(Passage provided):

START

By Drew Shriner | Contributor

One of Taylor's newest clubs is also made up of some of Taylor's newest faces; a freshmen led group has teamed up to form a school chapter for International Justice Mission (IJM).

IJM serves in developing countries, and attempts to protect innocent individuals from being exploited. They work against slavery, sex trafficking, sexual violence, police brutality, land theft and citizens rights abuse.

"We're International Justice Mission, and we believe that justice for the poor is possible," said the IJM website, www.ijm.org.

Having done a freedom fast during the fall semester, the chapter hopes to host biweekly meetings and plan several other events to grow the chapter during the spring semester.

As an international organization, IJM does not currently work in the United States. However, freshman Bryant Barger, vice president of fundraising for Taylor's new chapter, believes Taylor's campus can assist IJM's mission through a three step process: advocacy, prayer and fundraising.

"The Taylor chapter is a platform that IJM uses," Barger said. "We just represent IJM as students. We're an arm of IJM."

Taylor's IJM chapter is primarily led by first-year Taylor students. Chapter founder and president Bree Bailey is a freshman, as are several of the vice presidents.

Senior Nathan Mortensen believes these new faces are addressing an issue Taylor's campus had been failing to address during his time at Taylor.

"In my past three years at Taylor, there has been a lack of action to accompany the awareness of social justice issues, and I hope that the new IJM chapter will help to fill this void on campus," Mortensen said.

Though the chapter is currently young and small, they hope to grow and add as many Taylor students as possible.

Their size and youth is not a problem to Barger, however. He firmly believes any little bit the chapter does can have a big impact and is important work they and IJM are doing.

"This is a very real problem, and anything we can do, as children of God, to stop this kind of thing is kingdom work, literally," Barger said. "I think that's what we're called to do as Christians, and, morally, I think it's the right thing to do, and IJM has saved thousands of lives just by doing what they're doing, and if we can be a small part of that, I think that's a beautiful thing."

The next chapter meeting is on March 7 at 8:30 p.m.

END

(Dataset excerpt):
START

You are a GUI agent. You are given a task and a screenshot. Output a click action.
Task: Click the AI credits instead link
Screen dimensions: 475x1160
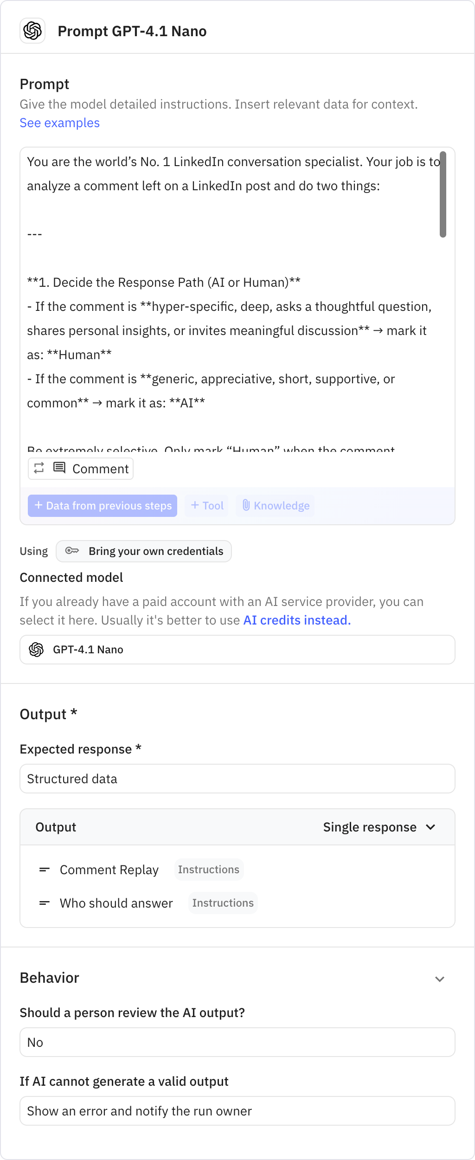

END

(Required work):
A: Answer these questions using the article on Taylor's IJM chapter:
(i) Who founded the chapter and serves as its president?
(ii) What three-step process does Bryant Barger believe Taylor's campus can use to assist IJM's mission?
(iii) When is the next chapter meeting?
B: Reproduce word for word everything in the article on Taylor's IJM chapter from "Taylor's IJM chapter" down to "the vice presidents.".
Rely only on the article about Taylor's IJM chapter, not on the data.

(Solutions to the exercise):
A:
(i) Bree Bailey, a freshman.
(ii) Advocacy, prayer and fundraising.
(iii) March 7 at 8:30 p.m.

B:
Taylor's IJM chapter is primarily led by first-year Taylor students. Chapter founder and president Bree Bailey is a freshman, as are several of the vice presidents.